The henon bamboo flower blooms only once every 120 years, then disappears for many years and researchers do not know how it revives.

The next expected blooming of the henon bamboo is 2028. Photo: Toshihiro Yamada

The next expected blooming of the henon bamboo is 2028. Photo: Toshihiro Yamada

The unusual flowering time of the henon bamboo ( Phyllostachys nigra ) is allowing researchers to learn more about its mysterious regeneration process. The henon bamboo flowers only bloom once every 120 years before disappearing. The current generation is expected to flower in 2028. However, a team of researchers from Hiroshima University in Japan noticed that some local specimens were starting to flower early, so they took the opportunity to study the henon bamboo, Live Science reported on September 12.

In a study published in the journal PLOS One, a team led by Toshihiro Yamada, a conservation biologist and forest ecologist at Hiroshima University, found that many flowering specimens contained no seeds. They also observed that no new nodes developed from the root systems of flowering plants, suggesting that asexual reproduction was limited. This means that many dense bamboo forests may be difficult to regenerate, and once lost, they may be replaced by grasslands.

Henon bamboo was introduced to Japan from China in the 9th century, but scientific records of its reproduction are scarce. Its 120-year flowering cycle is based on 9th-century archival documents. Previous populations died out shortly after flowering in 1908, before re-establishing themselves across Japan. As a result, little is known about the flowering ecology and reproduction of henon bamboo.

Yamada and colleagues studied a population of early-flowering specimens found in Hiroshima in 2020, which included 334 nodes. The team found that 80% of the nodes that had flowered in the past three years had no seeds. By the end of 2020, no bamboo nodes had survived. “The question remains how the dead nodes are replaced by new generations. Obviously, sexual reproduction does not occur because this plant does not produce seeds,” Yamada said.

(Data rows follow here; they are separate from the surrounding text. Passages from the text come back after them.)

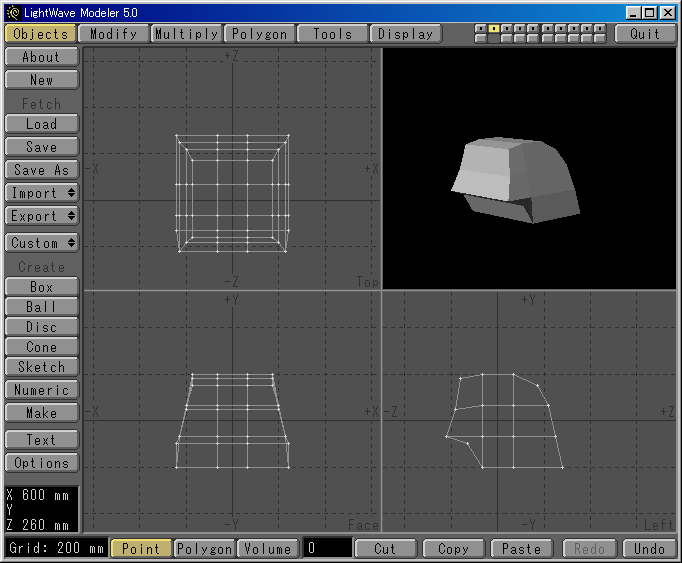Click the Save As button
Viewport: 682px width, 563px height.
coord(41,169)
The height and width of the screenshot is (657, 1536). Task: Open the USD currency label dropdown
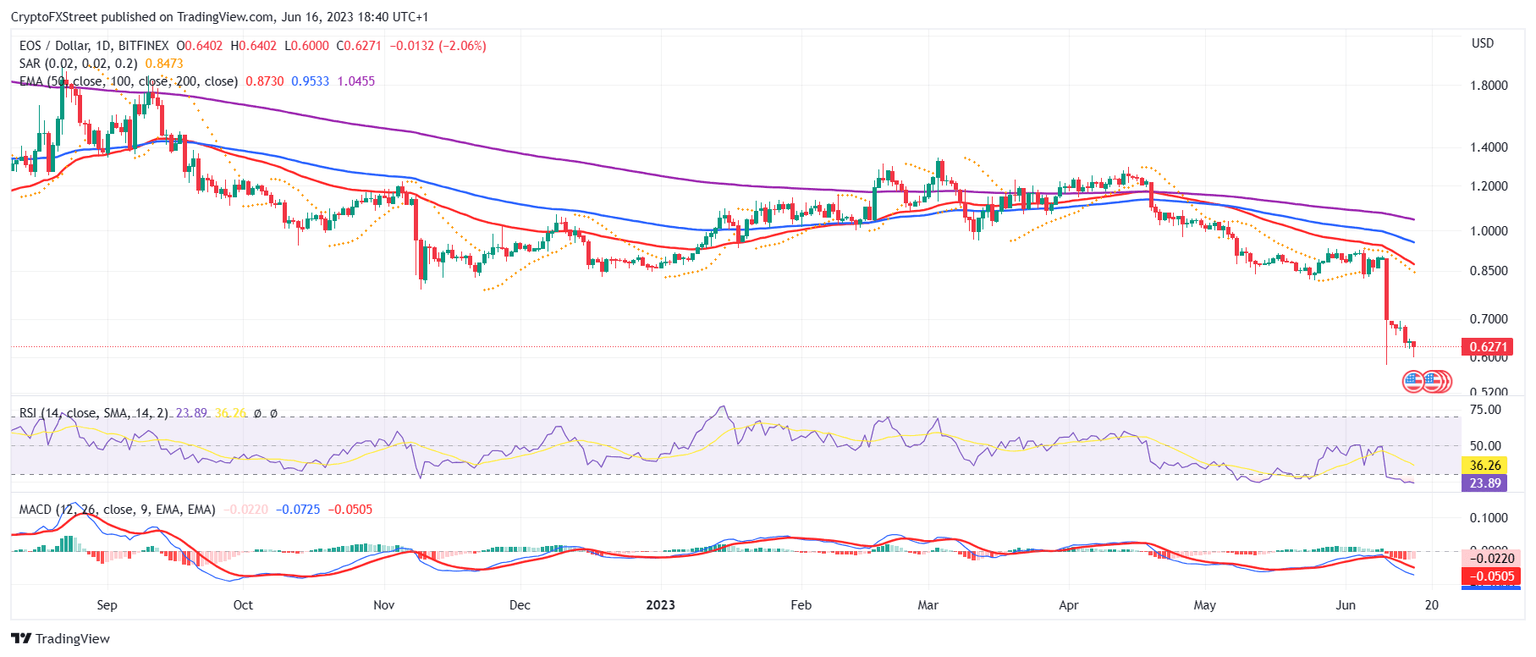(x=1483, y=43)
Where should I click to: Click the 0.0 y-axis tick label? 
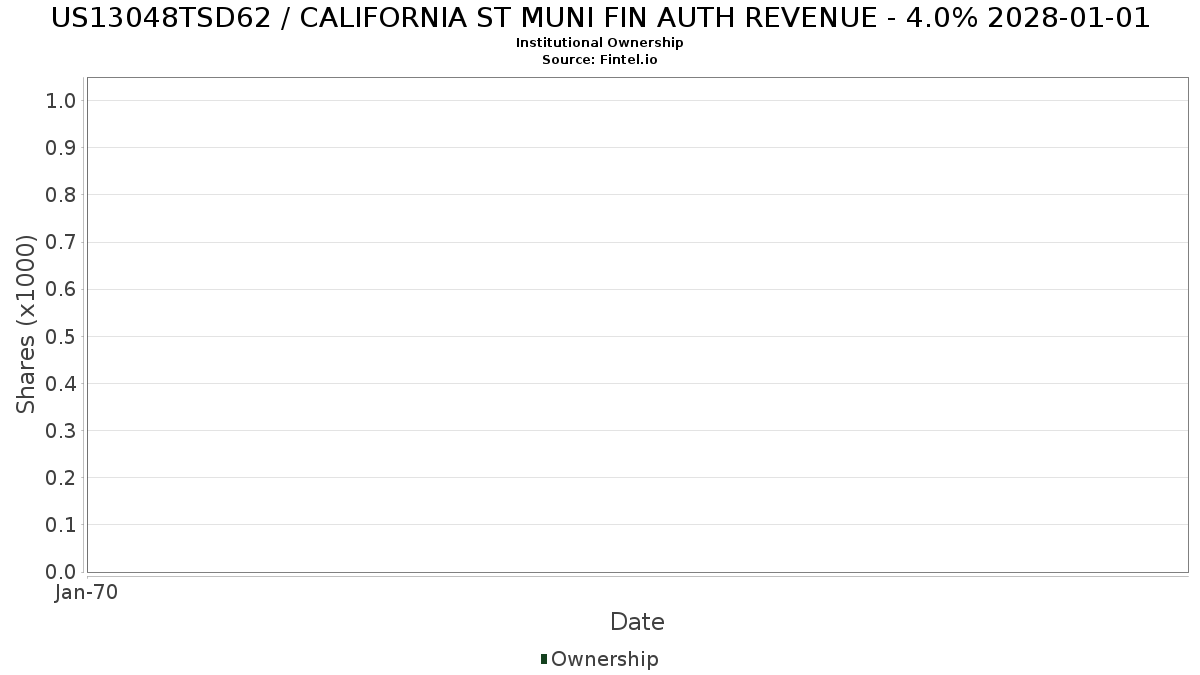pyautogui.click(x=61, y=572)
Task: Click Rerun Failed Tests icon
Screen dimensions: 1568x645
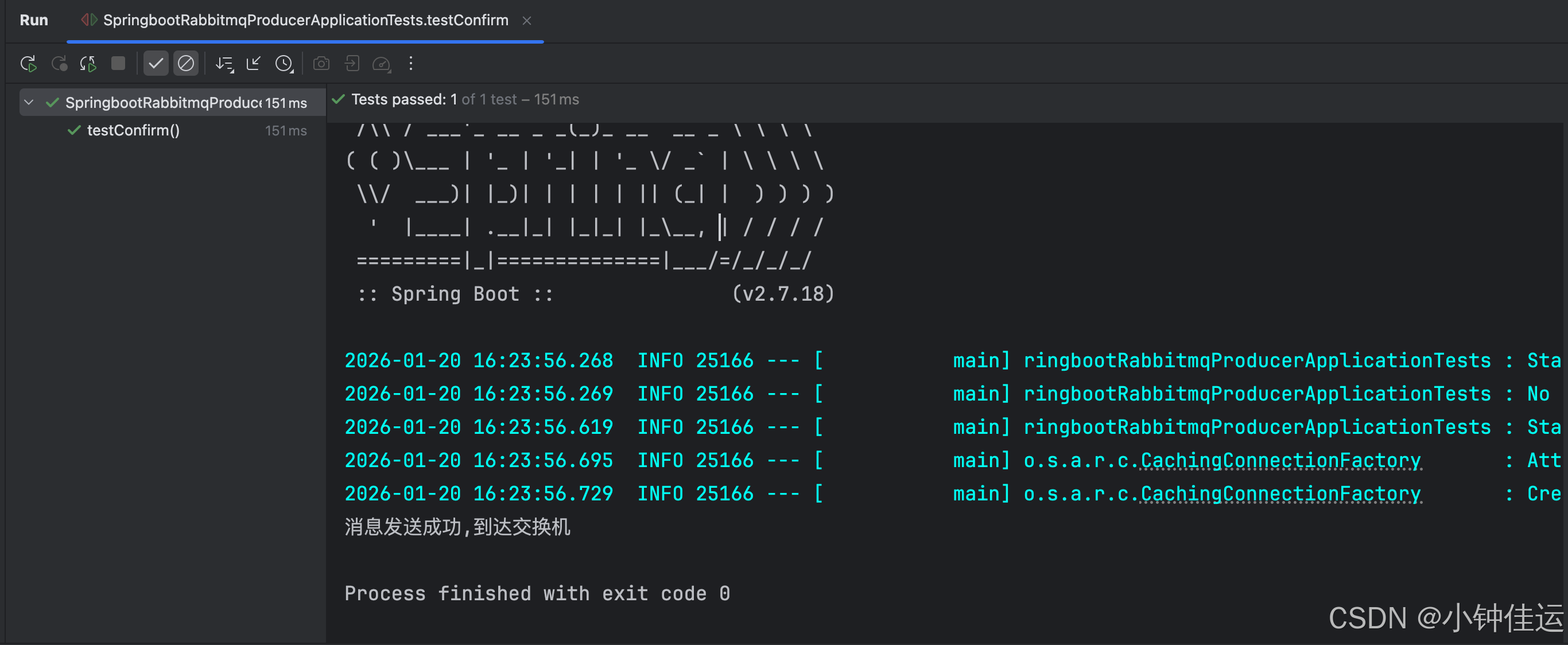Action: 59,64
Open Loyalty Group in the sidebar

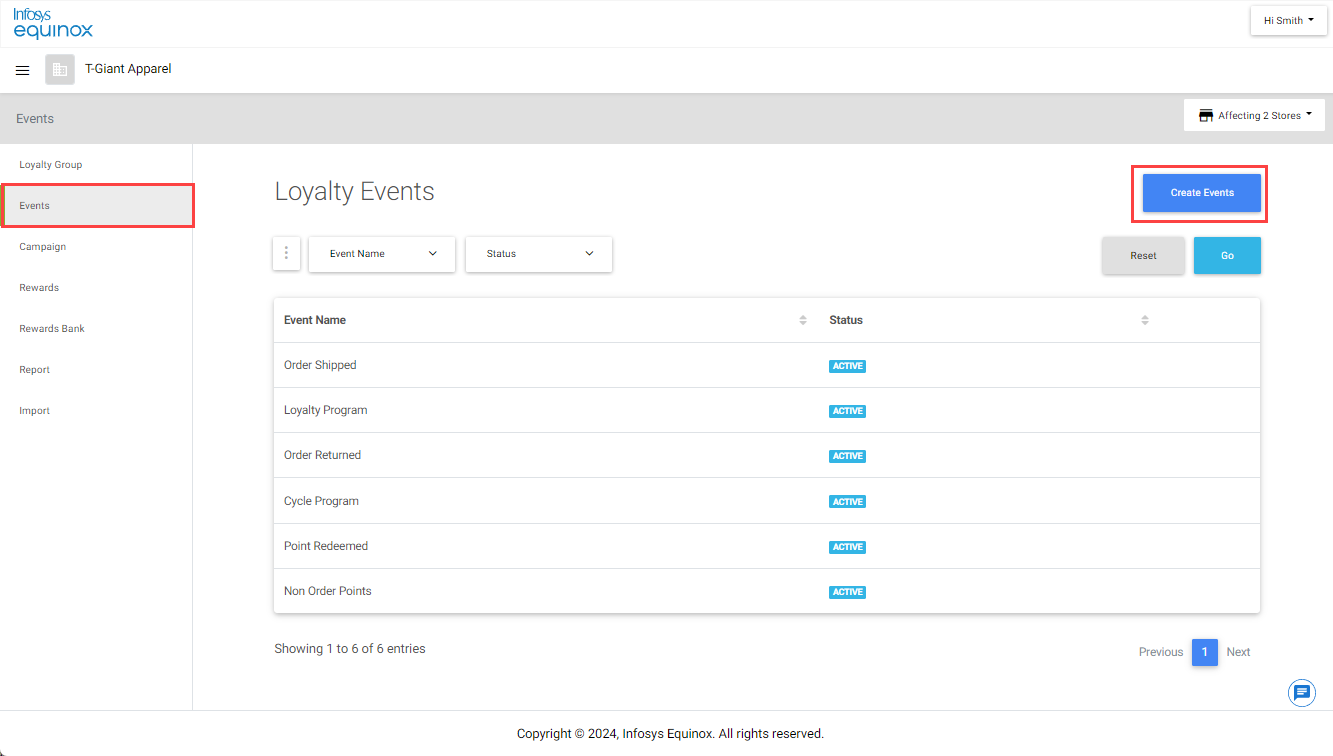[x=51, y=165]
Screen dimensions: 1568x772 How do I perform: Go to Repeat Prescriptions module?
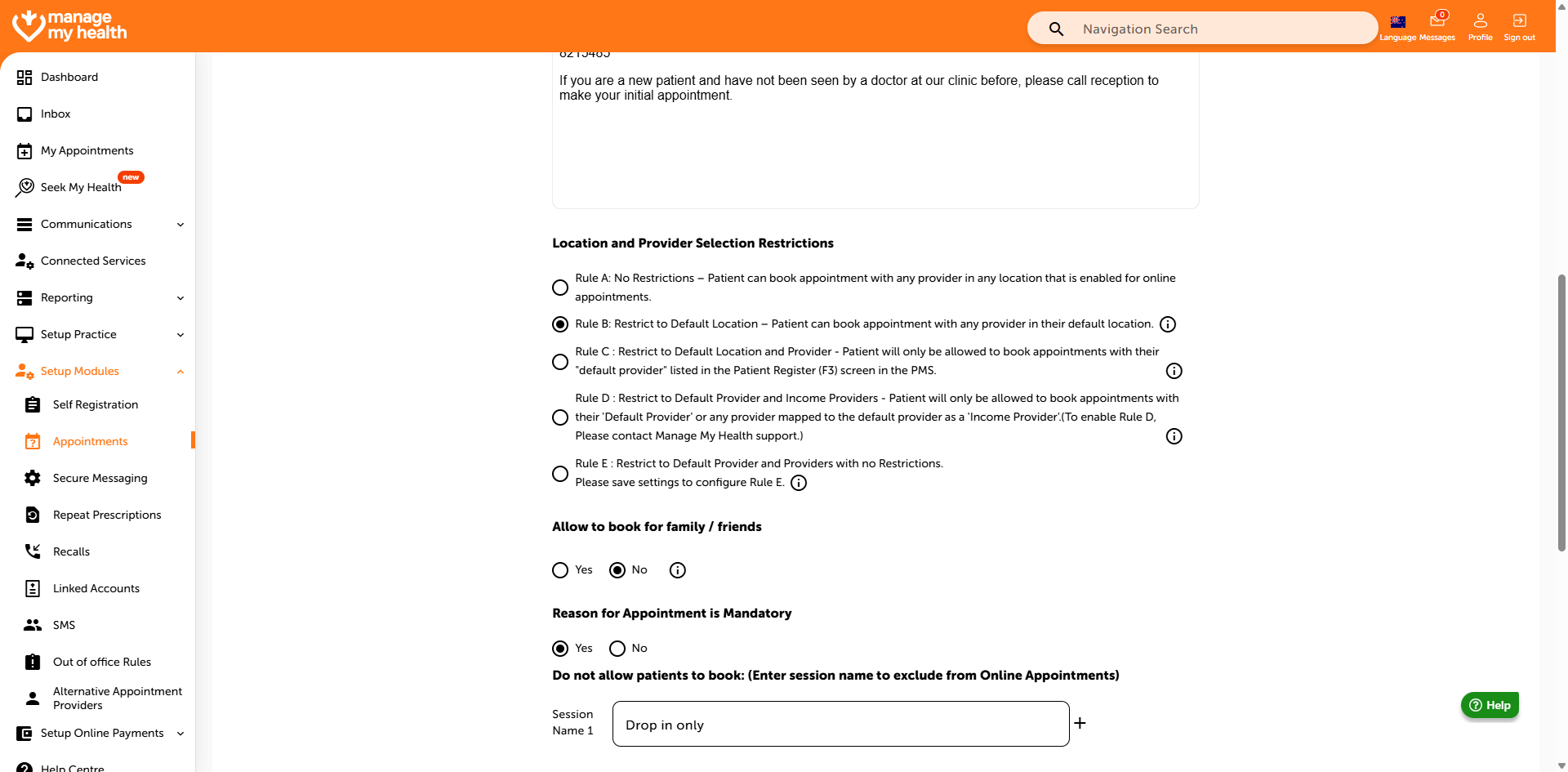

According to Yamada, it is possible that bamboo regenerates underground, eventually sprouting new individual nodes. Once these nodes become established, the bamboo grows vigorously to compensate for the inefficient reproduction. However, the regeneration process can take many years, resulting in a large loss of biomass during the transition period between two flowering cycles. This not only causes economic losses for local industries that use bamboo as a material, but also leads to a variety of environmental problems such as erosion and landslides.